I cannot speak for all denominations, not to mention non-Trinitarian churches like LDS and JW, but the pattern I'm familiar with (Reformed tradition) is well described by a well-cited and well-respected Reformed pastor John Piper in his 2009 answer to the question "Does it matter which Person of the Trinity we pray to?":

So the pattern that you find almost uniformly -- I say almost uniformly -- throughout the New Testament is to pray to the Father in the name of the Son by the power of the Holy Spirit.

Another Reformed pastor Matt Chandler devoted a sermon The Trinity and Christian Prayer to this question as well:

Our entire Christian life is lived BY the Spirit THROUGH the Son TO the Father. That’s going to be the framework for how we think about prayer over the next few minutes. We’re going to think about how prayer is by the Spirit, how prayer is through the Son, and how prayer is to the Father.
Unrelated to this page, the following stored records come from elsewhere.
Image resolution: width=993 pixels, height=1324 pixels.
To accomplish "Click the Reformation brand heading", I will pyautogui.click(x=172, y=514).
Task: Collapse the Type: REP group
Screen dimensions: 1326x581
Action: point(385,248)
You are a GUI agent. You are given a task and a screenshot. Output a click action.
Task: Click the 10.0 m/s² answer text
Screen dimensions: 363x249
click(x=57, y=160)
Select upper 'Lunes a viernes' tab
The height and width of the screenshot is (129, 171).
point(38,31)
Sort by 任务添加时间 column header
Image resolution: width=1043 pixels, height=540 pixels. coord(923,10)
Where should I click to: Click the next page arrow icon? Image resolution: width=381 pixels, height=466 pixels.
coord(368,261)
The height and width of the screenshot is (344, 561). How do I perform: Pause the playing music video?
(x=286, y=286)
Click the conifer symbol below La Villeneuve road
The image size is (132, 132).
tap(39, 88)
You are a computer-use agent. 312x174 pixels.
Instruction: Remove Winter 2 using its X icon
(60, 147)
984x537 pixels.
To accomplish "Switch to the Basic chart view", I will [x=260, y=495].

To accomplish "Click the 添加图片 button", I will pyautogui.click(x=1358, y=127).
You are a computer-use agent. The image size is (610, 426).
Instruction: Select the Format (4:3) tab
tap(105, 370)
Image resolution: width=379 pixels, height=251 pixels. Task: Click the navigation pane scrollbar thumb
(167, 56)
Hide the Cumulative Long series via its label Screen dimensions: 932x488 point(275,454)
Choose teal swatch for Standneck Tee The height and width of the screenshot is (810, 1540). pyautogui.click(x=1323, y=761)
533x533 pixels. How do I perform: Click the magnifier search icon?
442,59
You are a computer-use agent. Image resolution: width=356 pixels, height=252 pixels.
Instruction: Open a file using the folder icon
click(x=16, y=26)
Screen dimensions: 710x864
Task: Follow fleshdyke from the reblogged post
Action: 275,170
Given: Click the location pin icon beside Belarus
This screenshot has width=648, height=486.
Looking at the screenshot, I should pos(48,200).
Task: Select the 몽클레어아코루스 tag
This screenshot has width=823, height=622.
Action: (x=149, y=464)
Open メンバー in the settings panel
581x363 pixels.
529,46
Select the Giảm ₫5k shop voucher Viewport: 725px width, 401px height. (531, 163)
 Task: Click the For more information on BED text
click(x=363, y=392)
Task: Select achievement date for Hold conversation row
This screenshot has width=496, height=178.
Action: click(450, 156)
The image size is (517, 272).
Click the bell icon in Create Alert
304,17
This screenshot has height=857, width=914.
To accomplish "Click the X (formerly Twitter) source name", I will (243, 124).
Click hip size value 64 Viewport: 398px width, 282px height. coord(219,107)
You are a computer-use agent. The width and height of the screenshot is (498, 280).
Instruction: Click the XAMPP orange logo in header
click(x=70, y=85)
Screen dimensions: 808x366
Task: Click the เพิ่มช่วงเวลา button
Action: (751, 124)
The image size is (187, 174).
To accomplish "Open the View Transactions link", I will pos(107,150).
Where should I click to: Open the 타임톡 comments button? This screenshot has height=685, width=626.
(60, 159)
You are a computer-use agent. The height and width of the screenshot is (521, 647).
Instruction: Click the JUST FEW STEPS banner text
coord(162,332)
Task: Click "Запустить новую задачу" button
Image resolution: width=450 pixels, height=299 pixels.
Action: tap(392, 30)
The formula by Matt Chandler (BY... THROUGH...TO...) is very similar to how C.S. Lewis viewed the Trinitarian God's role in a Christian's prayer, from the following quote of Chapter 2, Book 4 of his famous book Mere Christianity which probably can speak for all Trinitarian denominations and which helps me a lot in directing my personal prayer:

You may ask, "If we cannot imagine a three-personal Being, what is the good of talking about Him?" Well, there isn't any good talking about Him. The thing that matters is being actually drawn into that three-personal life, and that may begin any time —tonight, if you like.

What I mean is this. An ordinary simple Christian kneels down to say his prayers. He is trying to get into touch with God. But if he is a Christian he knows that what is prompting him to pray is also God: God, so to speak, inside him. But he also knows that all his real knowledge of God comes through Christ, the Man who was God—that Christ is standing beside him, helping him to pray, praying for him. You see what is happening.

God is the thing to which he is praying—the goal he is trying to reach. God is also the thing inside him which is pushing him on—the motive power. God is also the road or bridge along which he is being pushed to that goal. So that the whole threefold life of the three-personal Being is actually going on in that ordinary little bedroom where an ordinary man is saying his prayers. The man is being caught up into the higher kind of life—what I called Zoe or spiritual life: he is being pulled into God, by God, while still remaining himself.